Material provided:
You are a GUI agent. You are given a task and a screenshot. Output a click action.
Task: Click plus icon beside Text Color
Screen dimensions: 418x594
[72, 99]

--

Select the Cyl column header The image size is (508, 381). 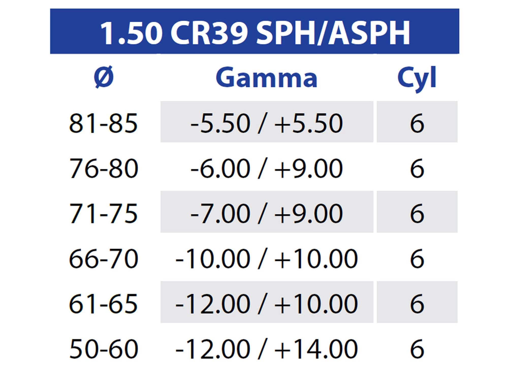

--

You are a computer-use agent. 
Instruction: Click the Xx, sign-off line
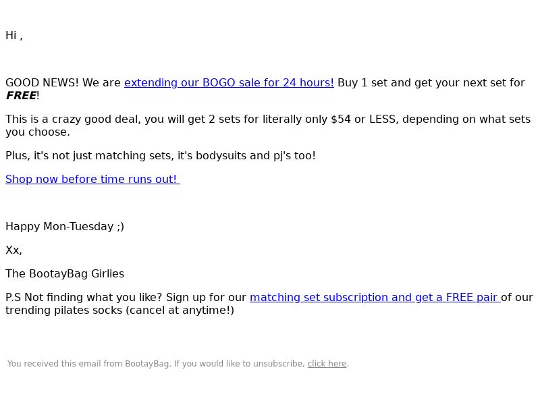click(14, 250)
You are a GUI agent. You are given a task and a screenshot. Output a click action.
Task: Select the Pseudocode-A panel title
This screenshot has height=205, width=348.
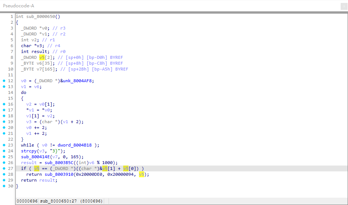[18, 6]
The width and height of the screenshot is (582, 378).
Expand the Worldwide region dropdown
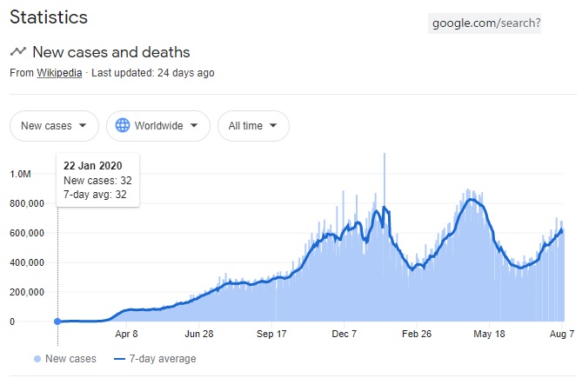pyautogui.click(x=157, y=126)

What you should do: Please copy the lines above exactly, starting at the line that holds "Instruction: Click the Xx, sign-off line" and ending at the line that holds "The width and"; include both, but no pictures.

Answer space:
Instruction: Click the Xx, sign-off line
click(14, 250)
You are a GUI agent. You are given a task and a screenshot. Output a click action.
Task: Select the Pseudocode-A panel title
This screenshot has height=205, width=348.
[18, 6]
The width and height of the screenshot is (582, 378).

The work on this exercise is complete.